In the 1930s the ideas of the Realism were most clearly expressed in the works of Ralf Fox (1900—1937), an outstanding literary critic. The author of a series of political works about the struggle of British proletariat and a member of the British Communist Party, he went to fight with Fascism in the ranks of the English-Irish battalion of the International Brigade in Spain and was killed in the front in 1937.

Many young writers whose talent will flourish after the 1940s came to the English literature in the 1920s, among them a brilliant master of satire Evelyn Waugh (1903—1966), a realistic novelist and playwright J. B. Priestley (1894 – 1984) and others.

The literature of the 1920s and 1930s embraced new tendencies born by World War I which gave rise to the art of the' lost generation' – the term used by Gertrude Stein to name the generation of authors who suffered the terrors of the war and post-war loss of illusions. Their best representative in English literature is Richard Aldington.

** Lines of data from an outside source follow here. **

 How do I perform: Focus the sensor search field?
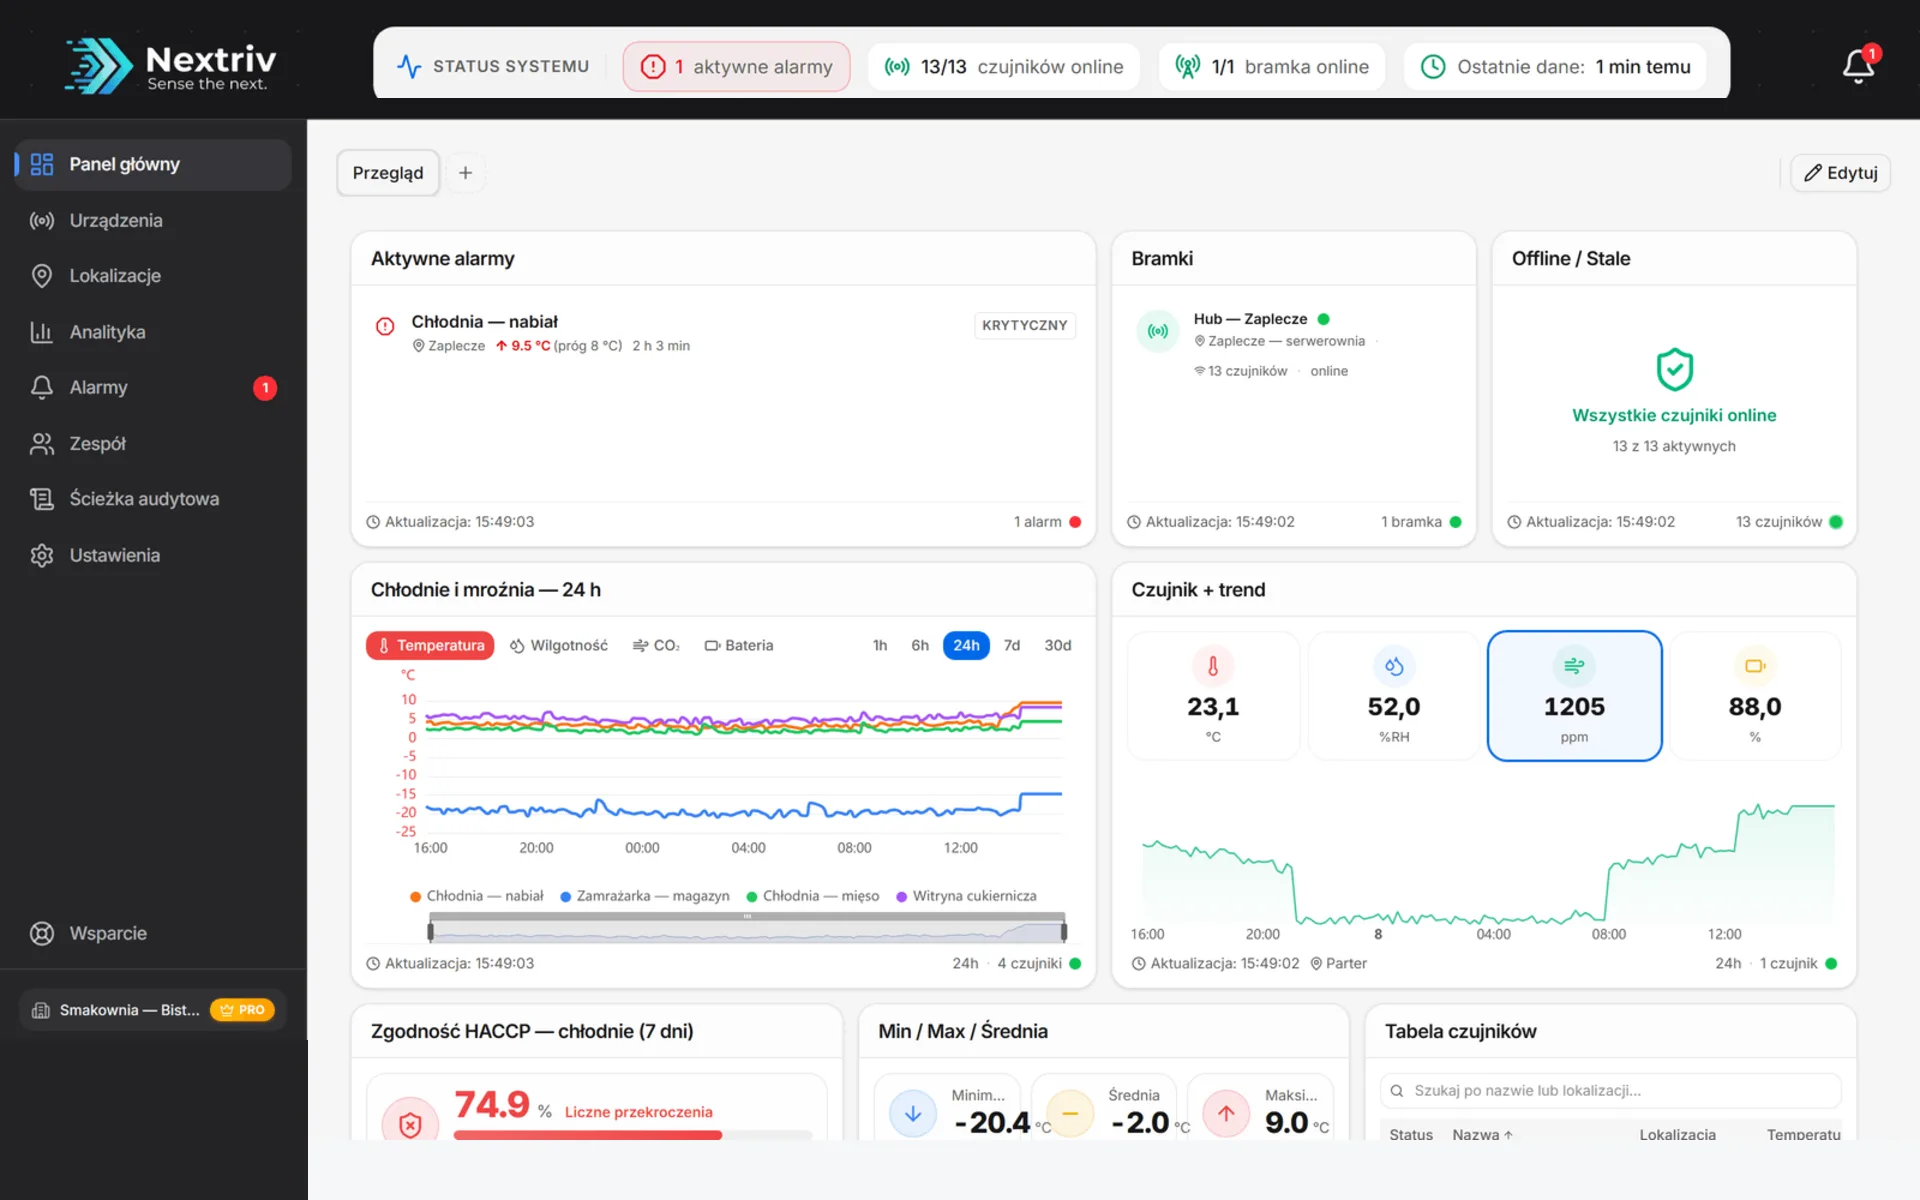click(x=1610, y=1091)
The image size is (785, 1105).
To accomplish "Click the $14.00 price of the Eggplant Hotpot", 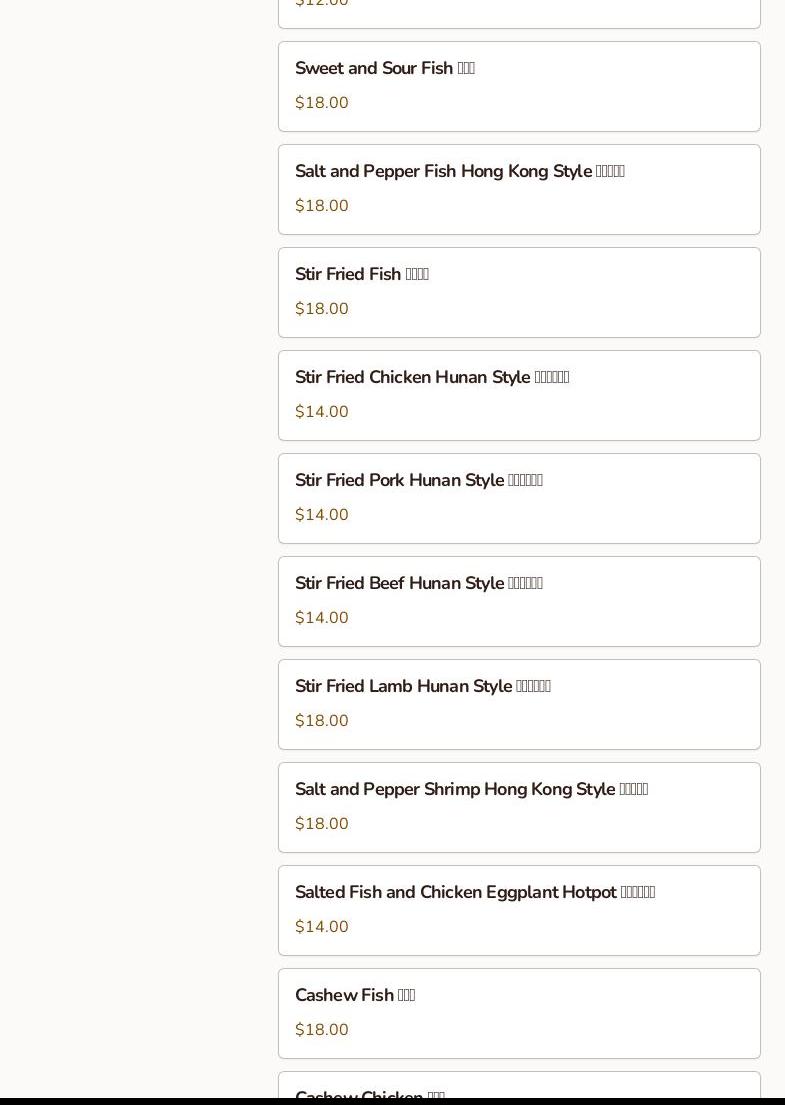I will 322,927.
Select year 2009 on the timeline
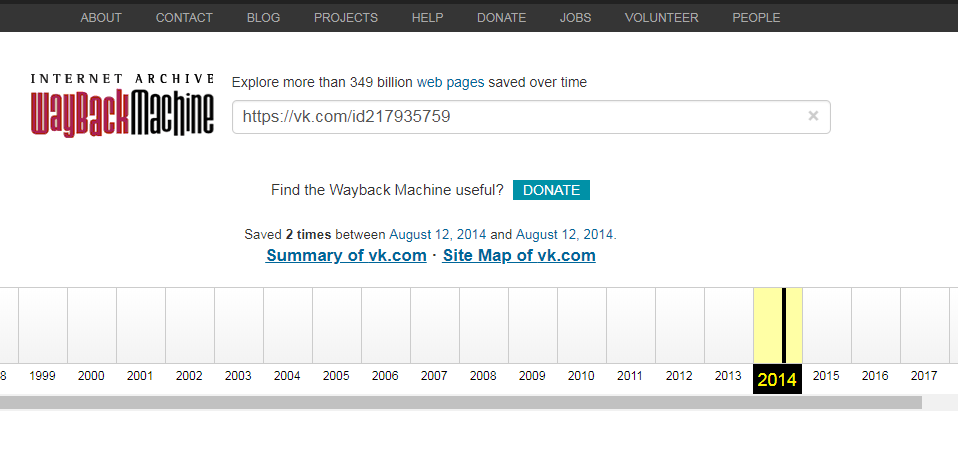Screen dimensions: 958x456 pos(532,376)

RICHARD ALDINGTON (1892—1962)

With the beginning of World War I Aldington enlisted as a private in the British Army and was at the front till 1919. During World War I Aldington suffered the effects of gas and shell-shock. His war experience is expressed in his powerful anti-war novel, Death of a Hero (1929) which presents a savage indictment of the social and intellectual climate of the pre-war era, which so disgusts the 'hero that he invites his own death by exposing himself to enemy fire.

DEATH OF A HERO

This is one of the best 'lost generation' novels. The writer called it "a mourning cry, a feeble attempt to make a monument to the generation which had its own hopes, fought courageously and suffered deeply" The young generation brought to the war front is represented by George Winterborn. The novel is close to the tragedy in its genre and style. Artistic unity of the novel is achieved through the interconnection of the three main lines: firstly, the scenes from the dramatic war life of the hero, in which the questions of the reasons for the death of the hero and many of his generation, secondly, lyrical digressions of the narrator who informs the reader of the hero's death at the very beginning of the novel, thirdly, motives of ancient Greek tragedies included into the novel. Aldington borrowed much of the classical tragedy technique but created a very modern work of art: here the narrator stands for the Greek choir, the novel has its prologue, three parts and an epilogue, it is rich in dialogues and monologues. Death of a Hero is an intellectual social and political novel, a tragedy-novel with satirical edge, a symphony-novel and, as Aldington said himself, 'a jazz-novel'.

His other novels include The Colonel's Daughter (1931), satirizing English village life, and All Men are Enemies (1933) which shows the effects of the war defeat on civil life: in the time of peace people continue living according to the savage rules and norms of the war time morale. Anti-war novels by Richard Aldington were a powerful call to stop war and a means of anti-war propaganda.